● **WORK REQUEST**:
Quote the lines below from the one containing "Task: Select the Bosanski row selector arrow" to the final line, both ends included; exclude the pictures.
Content starts
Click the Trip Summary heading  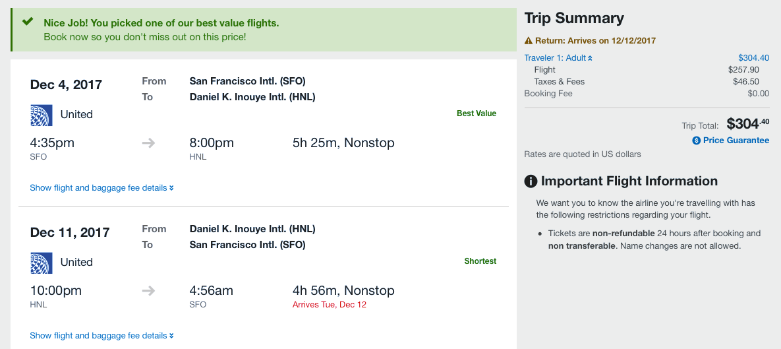pyautogui.click(x=574, y=18)
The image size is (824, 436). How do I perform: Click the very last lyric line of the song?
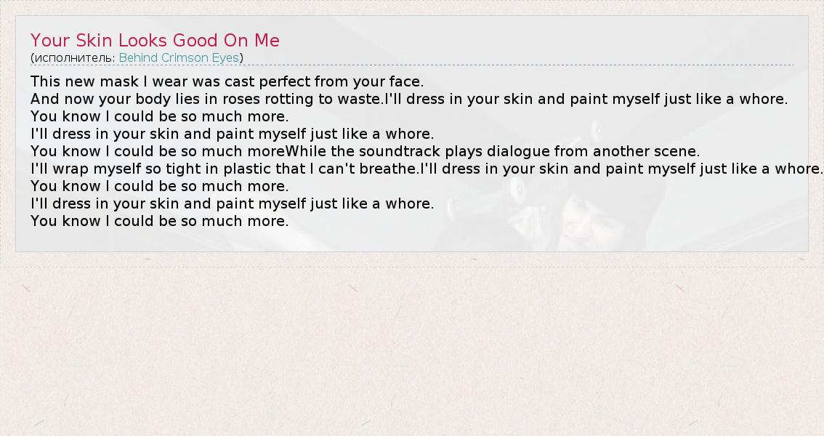pyautogui.click(x=159, y=221)
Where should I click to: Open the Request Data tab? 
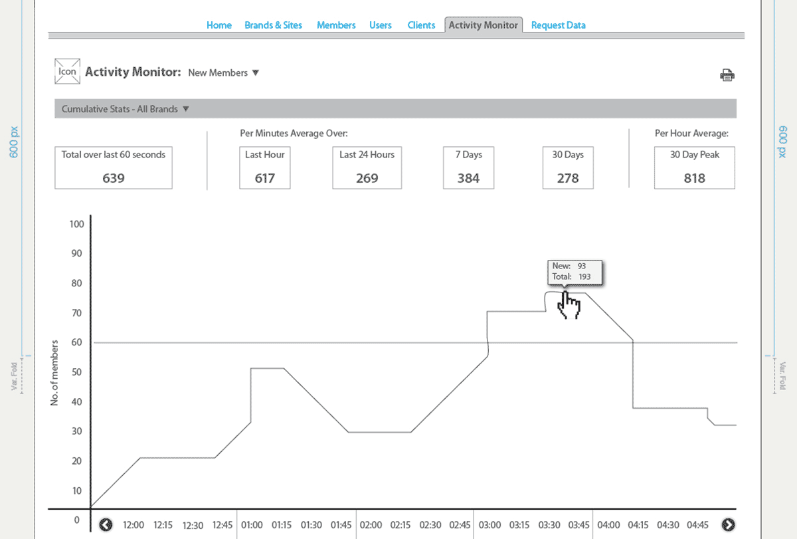pos(558,25)
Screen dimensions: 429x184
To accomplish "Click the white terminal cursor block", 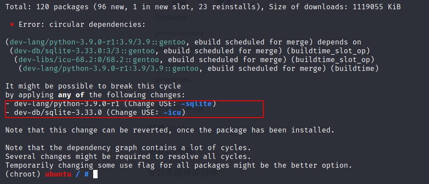I will coord(95,174).
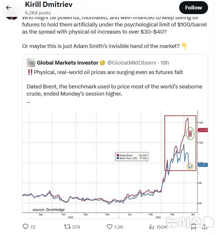
Task: Click the share post icon
Action: (x=204, y=226)
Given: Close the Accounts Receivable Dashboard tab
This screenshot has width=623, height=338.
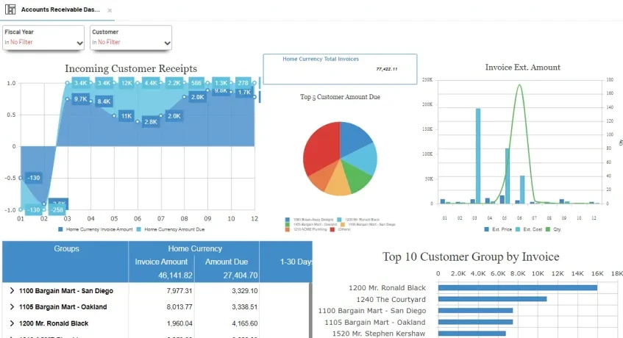Looking at the screenshot, I should (x=110, y=11).
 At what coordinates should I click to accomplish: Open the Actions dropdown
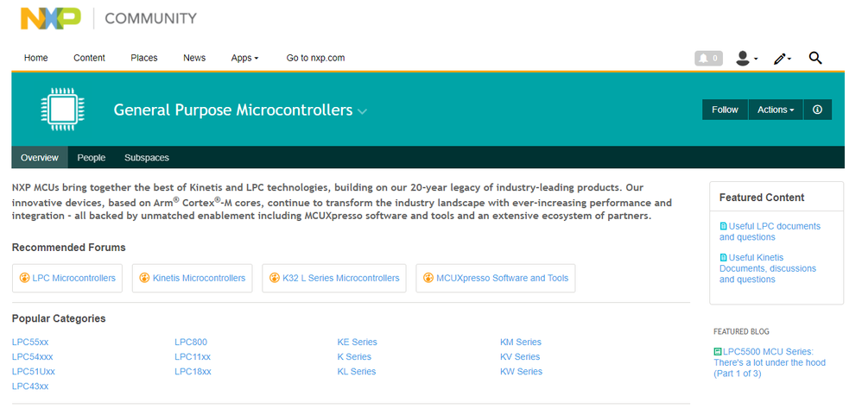[775, 110]
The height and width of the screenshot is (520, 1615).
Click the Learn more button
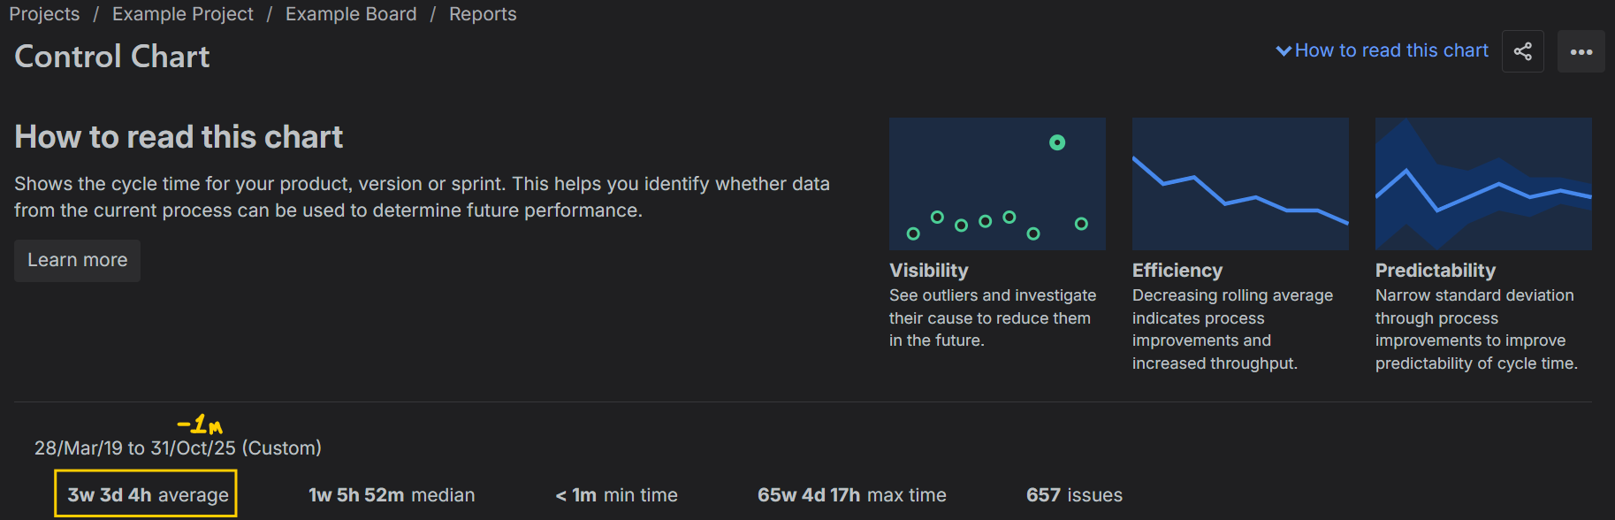pos(77,260)
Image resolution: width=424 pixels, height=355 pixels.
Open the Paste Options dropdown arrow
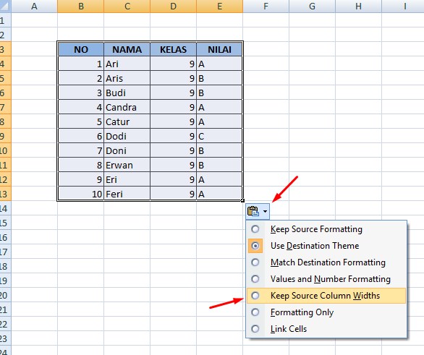tap(266, 212)
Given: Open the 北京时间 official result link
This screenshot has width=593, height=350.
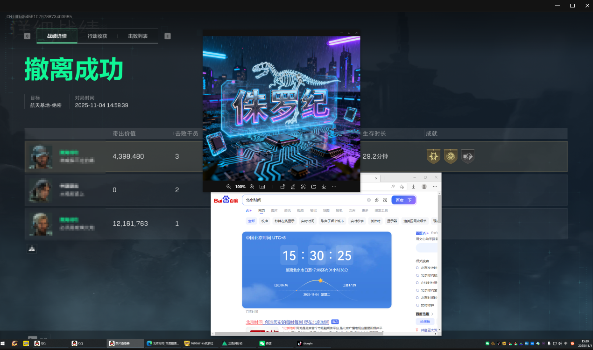Looking at the screenshot, I should coord(287,322).
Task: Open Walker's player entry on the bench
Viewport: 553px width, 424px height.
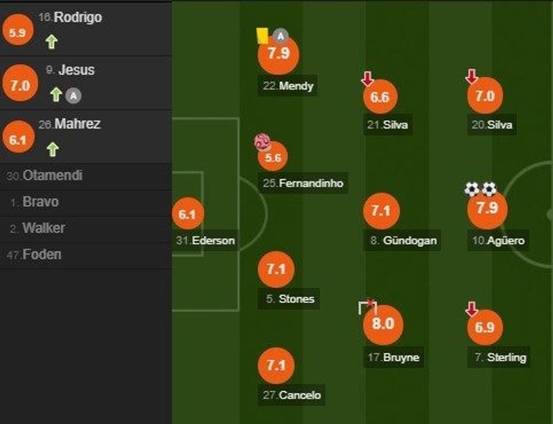Action: click(43, 228)
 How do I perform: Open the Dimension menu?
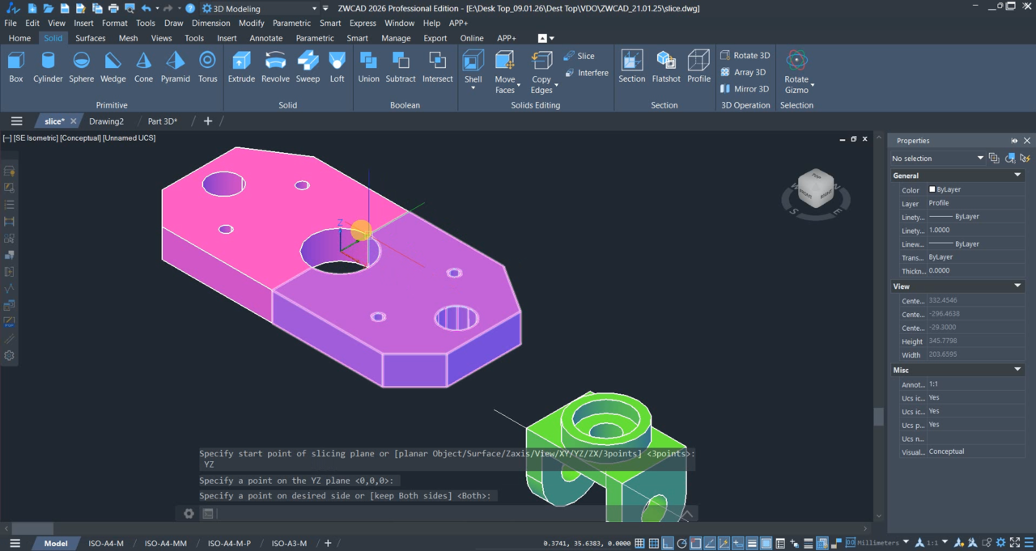[210, 23]
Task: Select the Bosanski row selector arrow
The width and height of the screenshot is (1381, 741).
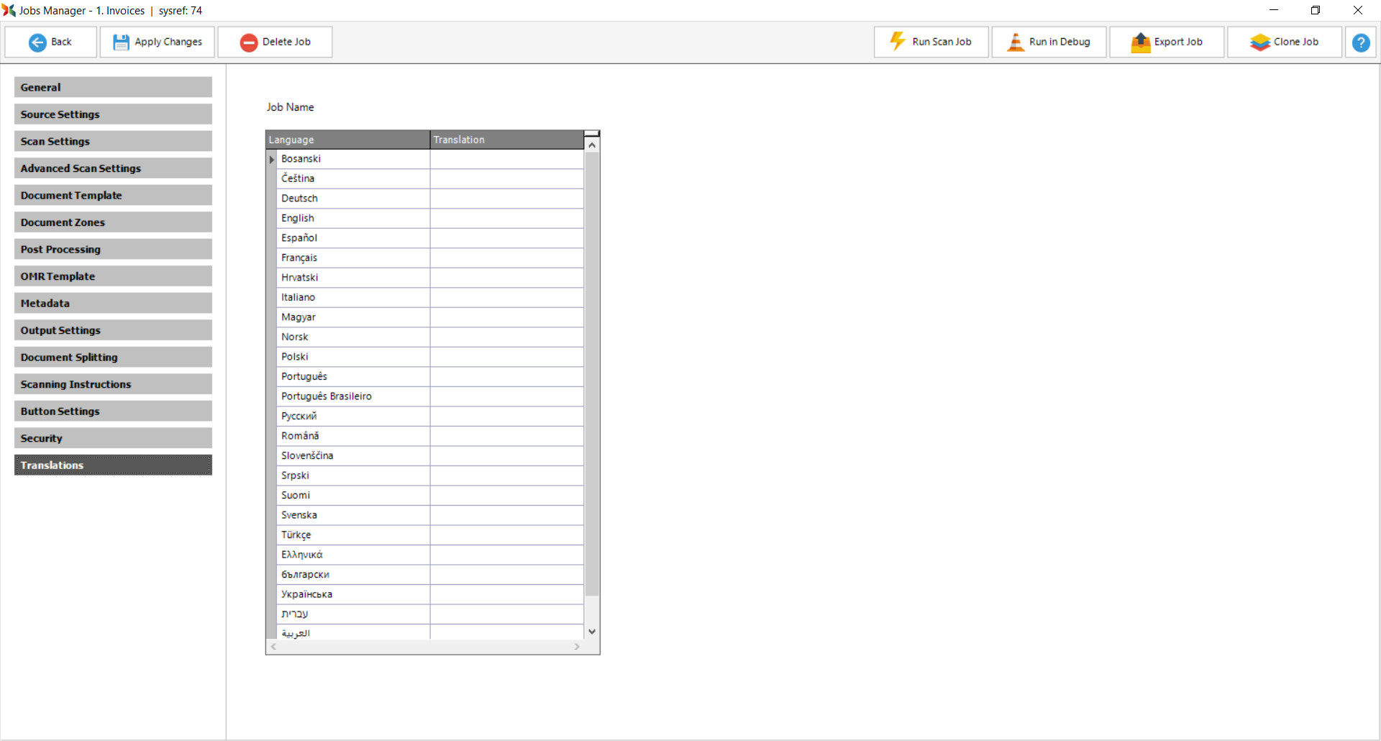Action: tap(272, 159)
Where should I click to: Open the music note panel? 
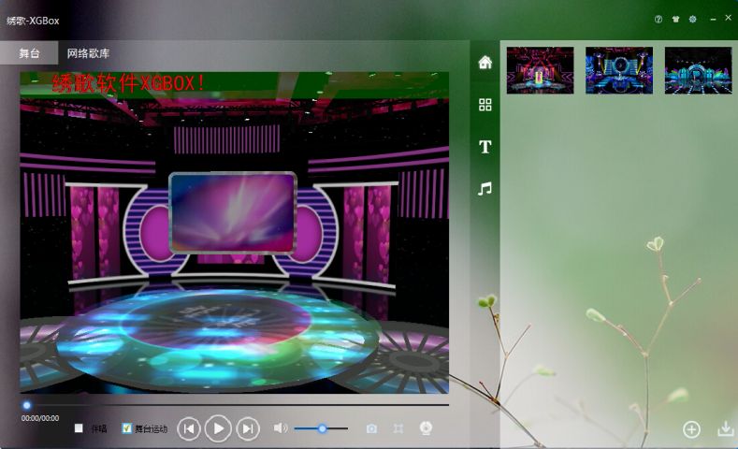tap(485, 189)
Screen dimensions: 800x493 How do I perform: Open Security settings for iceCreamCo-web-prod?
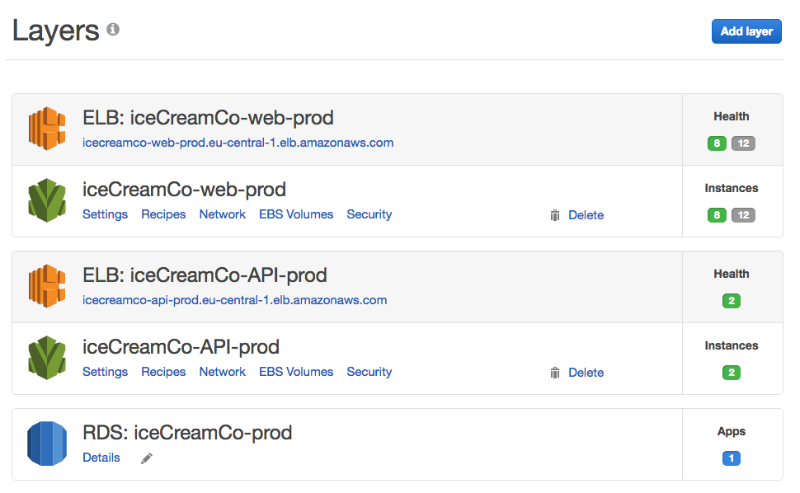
Content ends
● **FINAL ANSWER**:
Task: Select the Bosanski row selector arrow
The width and height of the screenshot is (1381, 741).
Action: tap(272, 159)
Where should I click to: Open the music note panel? 
tap(485, 189)
Screen dimensions: 800x493 How do I perform: Open Security settings for iceCreamCo-web-prod?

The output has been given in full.